14 posts tagged “friends”
For a few weeks now, I haven't had much to say here. School has been keeping me. I get home tired and almost ready to doze off. But right now, I just feel like I have to... I missed my blog. :(
We pulled off the Mixxology party last weekend. A lot of people came that I actually saw the bouncers do their jobs. They blocked people at the entrance. I didnt want to see them use their toned muscles or what they call their "guns" on my batchmates so we had to settle things immediately. It was fun but stressful.. things had to be done and a lot of people to please. But yes, we pulled it off. :) Its over, finally.
Since this weekend, I've been happy for the wrong reasons. Or maybe I just think it's wrong. There are a lot of things I miss. I missed *****. And keeping it away is one of the hardest things to do (but I know I have to).. just having it back makes me feel all giddy.. regardless if that's how I'm supposed to feel. I find myself smiling at random moments. Strange. I like it when I smile though.. these are some of the few times I actually smile, not just for the sake of putting up a happy front. *sigh* But some people have better judgement when it comes to these matters.. and it seems they don't like it's effect on me. Tsk.
Speaking of other people's judgement.. lately, I've been close with a new found friend. He's a good conversationalist. In fact, I've never ever met any guy as insightful as him. I may not be of agreement to everything he says.. but I learn a lot from his opinions and philosphies. It's not everyday that you get to hear the soft spot of men. I've found myself a new "buddy". Believe me, this is purely platonic. The thing however is that when he get's too insightful, it scares me. He seems to have a keen sense of reading people. Somehow I feel like he knows me all too well though he barely knows me. He has just heard a few of my issues and my stories.. much much less than the stuff I've written here in my blog. I didn't know anyone could possibly be capable of that. No one wants to be read. Now Im starting to think that maybe I just let myself out there.. a little too available for people to read, I guess. But thats not how its supposed to be! Is it me? Or does he have some sort of "gift"? WYSIWYG is not my thing. Don't get me wrong, I enjoy talking to him. I'm just a bit worried on how I come across to people.
I need some reformatting or something. Oh God help me.

▶ [Data shown]:
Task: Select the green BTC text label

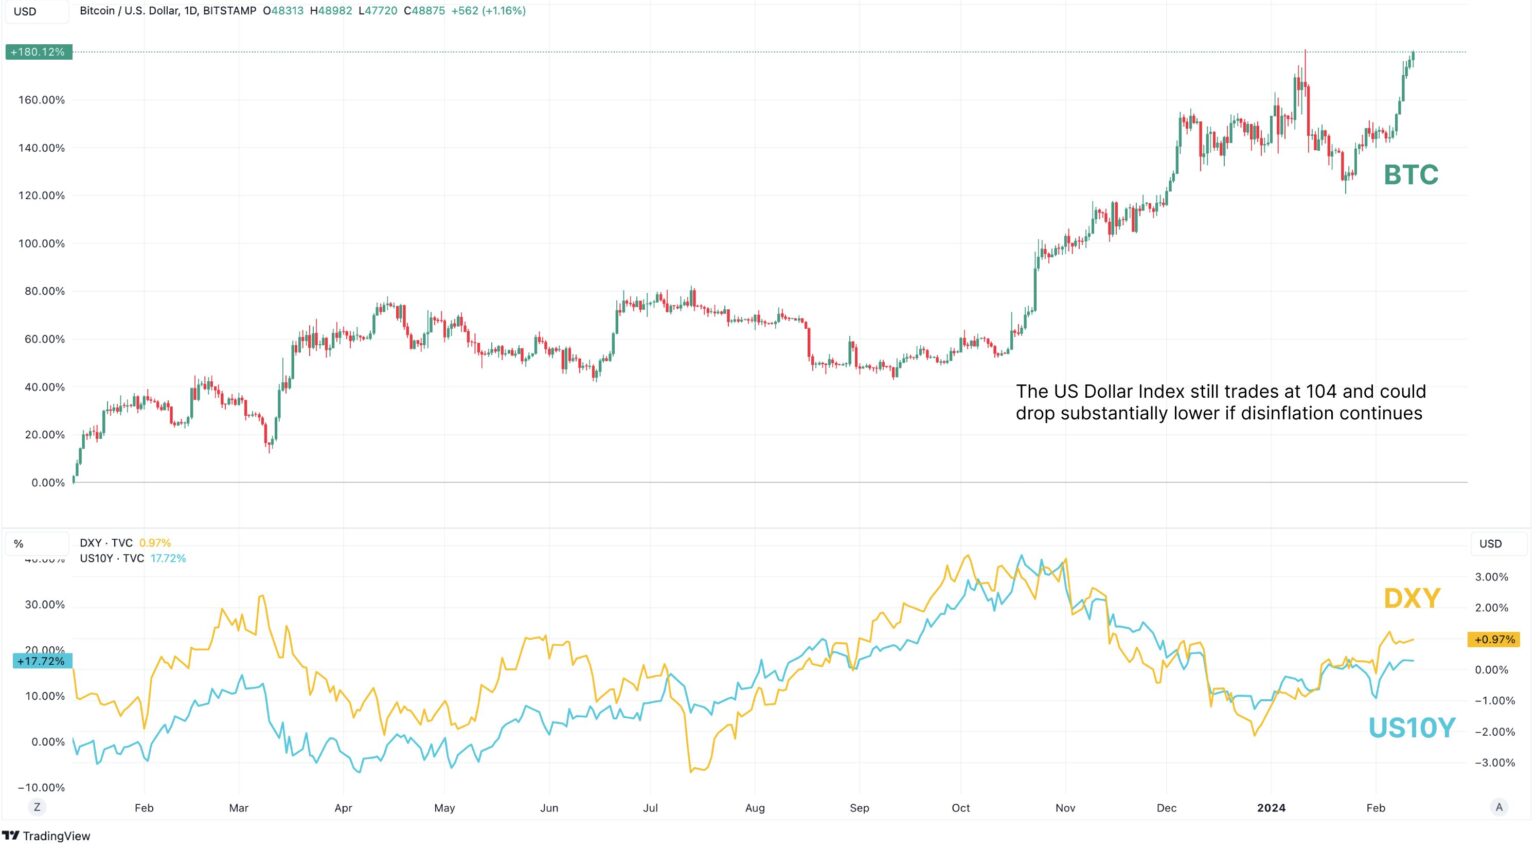Action: click(x=1410, y=175)
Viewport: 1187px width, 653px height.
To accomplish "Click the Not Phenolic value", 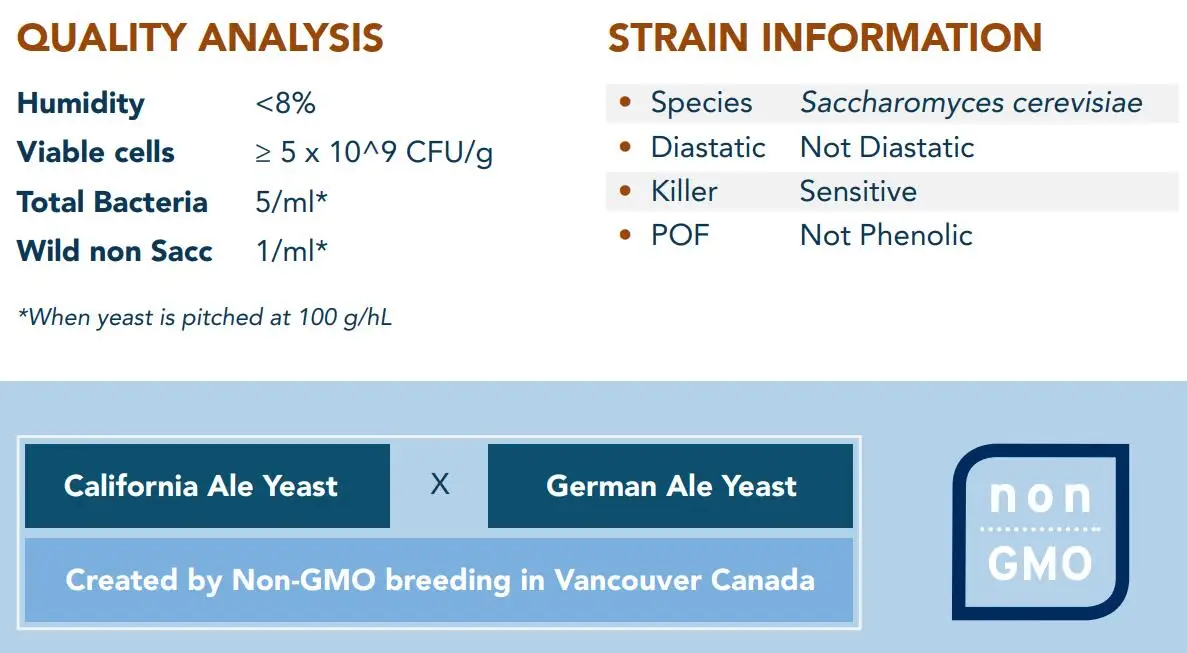I will (886, 235).
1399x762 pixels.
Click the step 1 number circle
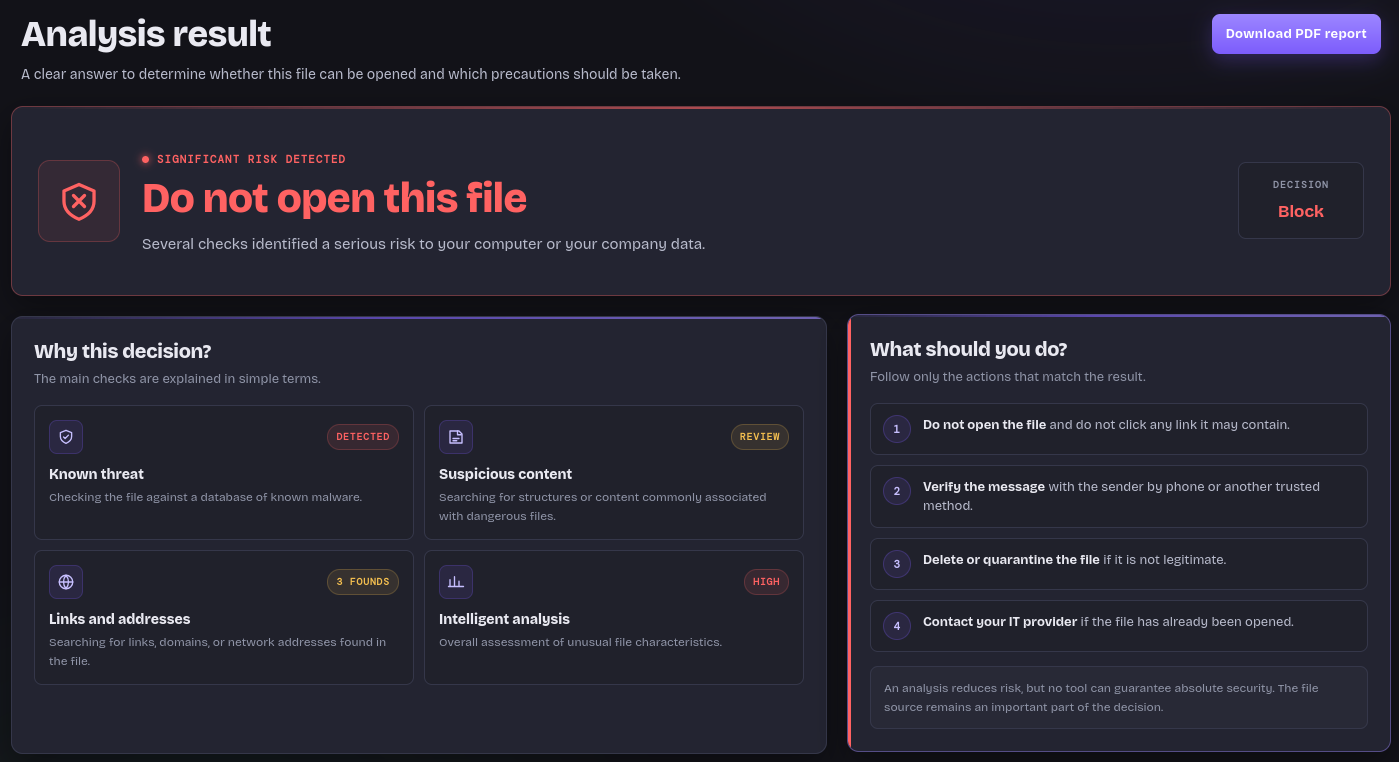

▶ [Aim of the exercise]:
Answer these questions from the blog post:
(a) What was the party that was pulled off last weekend called?
(b) Who blocked people at the entrance of that party?
(c) How does the writer describe the friendship with the new friend?
The entries have no connection to the blog post.

▶ [Result for this task]:
(a) The Mixxology party.
(b) The bouncers.
(c) As purely platonic.